In the most beautiful and magical time of the year, I sit in my warm home and look out to gaze upon the beauty of falling snow flakes. I am blessed to be home with my 2 healthy children who leap upon my lap requesting the morning snuggles that I so anticipate giving each day. As I relax in my cozy pjs, sipping on my second cup of freshly brewed coffee I admire Christmas tree, lights shining brightly in the morning darkness. The lights dance off the presents under the tree. Lots of presents, wrapped in brightly colored paper and adorned with flashy ribbons and bows.
I get up and walk to my pantry to find breakfast. There are multiple options waiting for me.

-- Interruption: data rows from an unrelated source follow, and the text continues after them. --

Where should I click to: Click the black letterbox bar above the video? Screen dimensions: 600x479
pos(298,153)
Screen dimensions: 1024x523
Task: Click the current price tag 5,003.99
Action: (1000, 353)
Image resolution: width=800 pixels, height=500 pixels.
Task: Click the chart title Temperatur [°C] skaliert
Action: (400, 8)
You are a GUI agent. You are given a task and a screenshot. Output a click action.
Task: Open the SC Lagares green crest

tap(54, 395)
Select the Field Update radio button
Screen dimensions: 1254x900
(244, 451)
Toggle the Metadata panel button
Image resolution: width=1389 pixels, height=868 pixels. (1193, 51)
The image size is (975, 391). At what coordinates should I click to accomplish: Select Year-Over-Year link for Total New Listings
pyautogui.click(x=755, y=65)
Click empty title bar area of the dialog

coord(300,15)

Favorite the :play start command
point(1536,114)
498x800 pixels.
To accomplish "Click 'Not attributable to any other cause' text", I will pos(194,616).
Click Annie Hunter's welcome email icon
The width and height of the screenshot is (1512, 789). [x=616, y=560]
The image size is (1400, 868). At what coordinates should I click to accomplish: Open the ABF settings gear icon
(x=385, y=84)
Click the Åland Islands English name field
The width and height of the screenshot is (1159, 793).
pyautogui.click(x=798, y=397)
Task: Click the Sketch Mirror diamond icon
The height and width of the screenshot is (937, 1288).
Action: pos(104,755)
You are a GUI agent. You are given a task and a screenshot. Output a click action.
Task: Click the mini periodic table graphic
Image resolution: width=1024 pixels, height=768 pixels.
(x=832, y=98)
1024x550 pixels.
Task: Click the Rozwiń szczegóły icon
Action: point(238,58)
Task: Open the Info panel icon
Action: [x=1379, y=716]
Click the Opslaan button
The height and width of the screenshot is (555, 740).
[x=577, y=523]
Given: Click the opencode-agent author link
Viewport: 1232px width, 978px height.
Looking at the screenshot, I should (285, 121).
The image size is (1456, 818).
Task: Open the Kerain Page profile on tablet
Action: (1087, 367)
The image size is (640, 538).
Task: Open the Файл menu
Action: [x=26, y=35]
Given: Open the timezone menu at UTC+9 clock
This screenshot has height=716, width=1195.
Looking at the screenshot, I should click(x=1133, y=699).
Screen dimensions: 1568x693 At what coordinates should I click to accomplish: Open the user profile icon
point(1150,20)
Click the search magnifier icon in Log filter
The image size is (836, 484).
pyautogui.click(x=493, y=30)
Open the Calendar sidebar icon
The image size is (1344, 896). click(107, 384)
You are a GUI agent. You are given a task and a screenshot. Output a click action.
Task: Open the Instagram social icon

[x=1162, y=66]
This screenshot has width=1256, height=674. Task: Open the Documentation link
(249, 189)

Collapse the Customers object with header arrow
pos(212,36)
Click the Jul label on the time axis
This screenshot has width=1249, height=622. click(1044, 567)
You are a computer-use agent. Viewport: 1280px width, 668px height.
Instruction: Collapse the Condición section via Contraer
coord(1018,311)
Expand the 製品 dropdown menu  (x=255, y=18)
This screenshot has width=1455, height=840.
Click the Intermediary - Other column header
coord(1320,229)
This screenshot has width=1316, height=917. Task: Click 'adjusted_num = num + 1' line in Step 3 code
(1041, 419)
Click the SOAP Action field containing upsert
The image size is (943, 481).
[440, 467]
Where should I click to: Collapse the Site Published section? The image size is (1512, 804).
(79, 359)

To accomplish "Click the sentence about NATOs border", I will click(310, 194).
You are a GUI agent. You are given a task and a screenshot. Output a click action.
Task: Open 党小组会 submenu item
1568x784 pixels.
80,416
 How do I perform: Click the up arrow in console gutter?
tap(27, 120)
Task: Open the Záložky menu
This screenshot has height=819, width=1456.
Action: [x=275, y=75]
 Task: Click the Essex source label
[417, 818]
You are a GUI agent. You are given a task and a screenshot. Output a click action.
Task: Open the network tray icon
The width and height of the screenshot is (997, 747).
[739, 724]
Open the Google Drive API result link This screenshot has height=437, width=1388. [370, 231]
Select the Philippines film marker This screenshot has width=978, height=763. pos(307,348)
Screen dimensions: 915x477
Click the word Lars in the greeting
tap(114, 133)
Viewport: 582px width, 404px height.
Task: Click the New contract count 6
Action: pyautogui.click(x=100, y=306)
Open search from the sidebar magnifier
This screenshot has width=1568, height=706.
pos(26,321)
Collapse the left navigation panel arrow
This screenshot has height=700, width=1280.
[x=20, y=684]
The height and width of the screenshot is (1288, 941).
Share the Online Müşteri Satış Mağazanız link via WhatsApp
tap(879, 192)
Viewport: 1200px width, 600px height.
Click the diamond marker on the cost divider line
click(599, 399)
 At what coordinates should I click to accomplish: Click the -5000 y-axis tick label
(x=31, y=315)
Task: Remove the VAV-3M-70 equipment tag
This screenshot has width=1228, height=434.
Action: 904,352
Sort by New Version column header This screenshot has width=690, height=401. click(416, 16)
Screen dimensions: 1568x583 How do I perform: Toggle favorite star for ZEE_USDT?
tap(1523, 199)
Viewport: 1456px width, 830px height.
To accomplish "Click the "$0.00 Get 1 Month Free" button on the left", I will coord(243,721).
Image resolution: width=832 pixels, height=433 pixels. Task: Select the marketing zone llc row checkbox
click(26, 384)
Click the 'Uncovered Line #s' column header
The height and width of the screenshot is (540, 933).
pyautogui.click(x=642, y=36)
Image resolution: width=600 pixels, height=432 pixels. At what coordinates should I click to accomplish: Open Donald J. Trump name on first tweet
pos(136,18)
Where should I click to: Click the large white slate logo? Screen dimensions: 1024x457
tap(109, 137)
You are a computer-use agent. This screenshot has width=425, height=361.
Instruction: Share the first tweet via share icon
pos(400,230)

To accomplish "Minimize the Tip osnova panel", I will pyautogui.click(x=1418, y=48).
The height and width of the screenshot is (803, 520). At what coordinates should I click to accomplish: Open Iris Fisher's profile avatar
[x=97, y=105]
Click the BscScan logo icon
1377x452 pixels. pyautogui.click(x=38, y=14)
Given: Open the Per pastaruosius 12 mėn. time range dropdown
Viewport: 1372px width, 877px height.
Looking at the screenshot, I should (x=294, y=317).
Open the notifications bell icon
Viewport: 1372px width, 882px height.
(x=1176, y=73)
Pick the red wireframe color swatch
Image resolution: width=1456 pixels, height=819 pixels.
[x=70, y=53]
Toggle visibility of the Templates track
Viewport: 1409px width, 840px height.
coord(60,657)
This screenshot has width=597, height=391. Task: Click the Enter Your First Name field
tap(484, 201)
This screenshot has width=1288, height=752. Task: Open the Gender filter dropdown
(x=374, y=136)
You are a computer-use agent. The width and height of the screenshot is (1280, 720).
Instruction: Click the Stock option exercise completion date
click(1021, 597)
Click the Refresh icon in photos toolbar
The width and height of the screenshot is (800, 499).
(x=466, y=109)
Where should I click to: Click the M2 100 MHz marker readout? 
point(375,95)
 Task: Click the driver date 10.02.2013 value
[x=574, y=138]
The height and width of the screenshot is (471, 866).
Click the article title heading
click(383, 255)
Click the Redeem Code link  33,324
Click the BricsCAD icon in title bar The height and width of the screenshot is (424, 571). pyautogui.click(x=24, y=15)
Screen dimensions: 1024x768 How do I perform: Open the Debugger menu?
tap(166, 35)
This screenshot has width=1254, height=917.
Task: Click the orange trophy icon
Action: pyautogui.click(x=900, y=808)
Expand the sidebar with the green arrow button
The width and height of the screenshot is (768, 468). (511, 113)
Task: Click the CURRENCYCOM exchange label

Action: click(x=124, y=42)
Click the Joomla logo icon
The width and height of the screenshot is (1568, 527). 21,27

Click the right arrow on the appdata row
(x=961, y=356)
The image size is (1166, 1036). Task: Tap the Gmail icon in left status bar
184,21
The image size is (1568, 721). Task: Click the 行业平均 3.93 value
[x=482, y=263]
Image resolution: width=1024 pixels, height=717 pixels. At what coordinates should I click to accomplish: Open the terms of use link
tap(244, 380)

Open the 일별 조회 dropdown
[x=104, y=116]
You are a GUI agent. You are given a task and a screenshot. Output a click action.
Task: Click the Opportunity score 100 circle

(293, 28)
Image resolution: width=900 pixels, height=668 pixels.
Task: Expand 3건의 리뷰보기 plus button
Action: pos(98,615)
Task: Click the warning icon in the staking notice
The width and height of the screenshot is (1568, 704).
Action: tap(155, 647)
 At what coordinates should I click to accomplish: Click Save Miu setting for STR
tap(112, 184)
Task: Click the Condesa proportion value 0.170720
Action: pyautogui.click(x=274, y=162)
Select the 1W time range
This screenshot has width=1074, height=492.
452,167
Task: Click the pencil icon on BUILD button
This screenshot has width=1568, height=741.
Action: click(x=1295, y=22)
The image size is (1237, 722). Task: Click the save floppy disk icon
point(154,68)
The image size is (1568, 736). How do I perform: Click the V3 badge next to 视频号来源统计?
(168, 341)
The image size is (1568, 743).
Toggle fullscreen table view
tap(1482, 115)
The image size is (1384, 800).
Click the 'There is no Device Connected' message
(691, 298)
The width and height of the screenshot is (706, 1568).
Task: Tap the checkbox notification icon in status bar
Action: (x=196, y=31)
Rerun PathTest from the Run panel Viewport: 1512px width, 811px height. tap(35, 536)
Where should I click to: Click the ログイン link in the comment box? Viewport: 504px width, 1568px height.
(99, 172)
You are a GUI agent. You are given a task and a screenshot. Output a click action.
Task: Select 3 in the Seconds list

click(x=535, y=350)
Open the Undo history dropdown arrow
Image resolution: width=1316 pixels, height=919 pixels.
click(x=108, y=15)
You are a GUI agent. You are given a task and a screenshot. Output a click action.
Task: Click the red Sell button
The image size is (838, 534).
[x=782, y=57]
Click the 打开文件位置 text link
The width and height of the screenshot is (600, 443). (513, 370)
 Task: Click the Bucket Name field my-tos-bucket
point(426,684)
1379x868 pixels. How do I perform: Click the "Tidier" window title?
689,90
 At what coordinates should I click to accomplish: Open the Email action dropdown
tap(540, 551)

My kids ask if we can play in the snow later, so I begin to dig through the closet to find warm clothes, and we have them. Snow pants, hats, gloves, coats. They are resources we own.
And, today, on this day that is warm and magical, I am convicted.
I don’t want to be convicted, to be honest.
I quite would like to simply enjoy my warm home, and cozy pajamas, and food that will fill my tummy, without that nagging feeling in my heart. The one that says you are blessed far more than many.
That voice that speaks to my heart- while you sit in your warm home on your cozy couch someone is homeless, freezing, without warm clothes, without anyone who cares.
That voice that reminds me that while I look into my full pantry, someone, somewhere is going hungry, literally dying of hunger.
That voice that simply whispers, while you gaze upon your Christmas lights and your neatly wrapped gifts, many will not receive a gift this year. They will do without and wonder why. They will wish and pray for more, for better, but that may not be what they receive.
My heart is convicted, and my heart is grieved. Tears literally come to my eyes, and I am reminded that I MUST do something. And that you MUST do something.
And sometimes I wonder “what?” What can little me possibly do to make a difference?
BUT, it has to start with me.
SO friends, if you are reading this, remember. Remember that you are far more blessed than many.
AND, do SOMETHING to share that blessing with others.
Because God, the giver of all things good, has given SO generously to all of us, and now it is our turn to share that love with others.
Matthew 25:35-40 For I was hungry and you gave me something to eat, I was thirsty and you gave me something to drink, I was a stranger and you invited me in, I needed clothes and you clothed me, I was sick and you looked after me, I was in prison and you came to visit me.’ “Then the righteous will answer him, ‘Lord, when did we see you hungry and feed you, or thirsty and give you something to drink? When did we see you a stranger and invite you in, or needing clothes and clothe you? When did we see you sick or in prison and go to visit you?’ “The King will reply, ‘Truly I tell you, whatever you did for one of the least of these brothers and sisters of mine, you did for me.’